COURTESY OF CHEF NEIL PERRY
“One of the really great things about going to Hong Kong is the XO chile sauces made by the fine dining restaurants. All the chefs are showing off, of course – it is their want to become the king of XO chile sauce, so it has become a challenge as to who makes the very best. XO chile sauce is simply the ‘top shelf’ of sauces, named after XO Cognac. I have never once had an XO sauce I thought not worthy of dipping a dumpling into. These sauces may not even be that hot, but what they all have in common is a marvelous blending of the most exotic dried ingredients and seasoning. XO is great as a dipping sauce.”
- 4 dried scallops, soaked in warm water for 2 hours and drained
- 1/4 cup dried shrimp, soaked in warm water for 2 hours and drained
- 7 ounces long red chiles, deseeded and finely chopped
- 1/4 cup ginger, peeled and finely chopped
- 1/4 cup garlic, peeled and finely chopped
- 2 teaspoons sea salt
- 2 teaspoons sugar
- 1 cup vegetable oil
- 3 scallions, finely sliced
Put the scallops on a plate and put the plate in a bamboo steamer over a pot of rapidly boiling water. Cover with the lid and steam for 10 minutes. Remove the scallops from the steamer and, while still warm, shred with your fingers, separating all the fibers.
Pound the shrimp until finely ground in a mortar with a pestle, or grind in a spice grinder.
Put all the ingredients, except for the scallions, in a large heavy-based pot and cook over low heat, stirring occasionally, for about 45 minutes, or until the sauce loses its raw edge and turns deep red.
Remove from the heat and let cool, then stir in the spring onions.
Northern Style Lamb & Fennel Dumplings
COURTESY OF CHEF NEIL PERRY
“I first ate these little beauties at a restaurant inside the Xinjiang provincial government offices in Beijing and promptly fell in love with them. Similar to a pot sticker, with a crisp base and chewy top, they have a rich, aniseed- flavored filling. We make these in large batches at Spice Temple, but you could always freeze half before cooking.”
For dumpling dough:
- 1 cup plain flour, plus extra for dusting
- 1 1/2 cups potato starch
- 3/4 cup boiling water
For lamb filling:
- 1 pound ground lamb
- 1 tablespoon fennel seeds, toasted and ground
- 3-inch knob of ginger, finely chopped
- 2 scallions, finely sliced
- 3⁄4 teaspoon sea salt
- 3⁄4 teaspoon white sugar
- 2 tablespoons light soy sauce
- 2 tablespoons sesame oil
- 4 teaspoons potato starch
To fill and shape the dumplings:
Divide the dough into walnut-sized balls and set aside, covering with a bowl. Use a small rolling pin to roll the dough ball out into a round about 10 cm in diameter. Place a tablespoon of the lamb filling in the middle and fold in half to make a half-moon shape. Pleat the top of the dumpling into a series of folds to seal, then dip the bottom into some extra flour to prevent sticking to the frying pan. Repeat with the remaining dough balls and filling.
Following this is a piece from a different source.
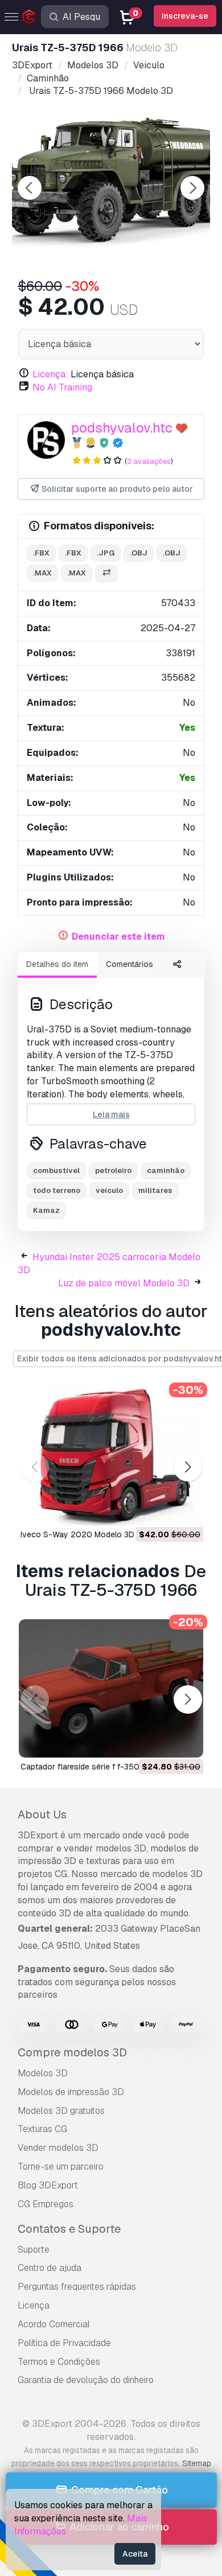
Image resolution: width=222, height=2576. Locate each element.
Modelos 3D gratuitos (61, 2111)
- Vegetable oil, for pan-frying
- 2 cups Chinese chicken stock or water, or as needed
To cook the dumplings:
Pour a film of oil into a large, heavy-based frying pan over medium–high heat. Working in batches, add the dumplings in a single layer, with their pleated side facing up. When they start to sizzle, pour enough chicken stock into the pan to come about a quarter of the way up the sides of the dumplings.
Cover with a lid and reduce the heat to medium. When all the stock has evaporated, the dumplings will sizzle and pop. Remove the lid and cook for a few more minutes or until a crust forms on the bottoms of the dumplings. Carefully transfer the dumplings to serving bowls.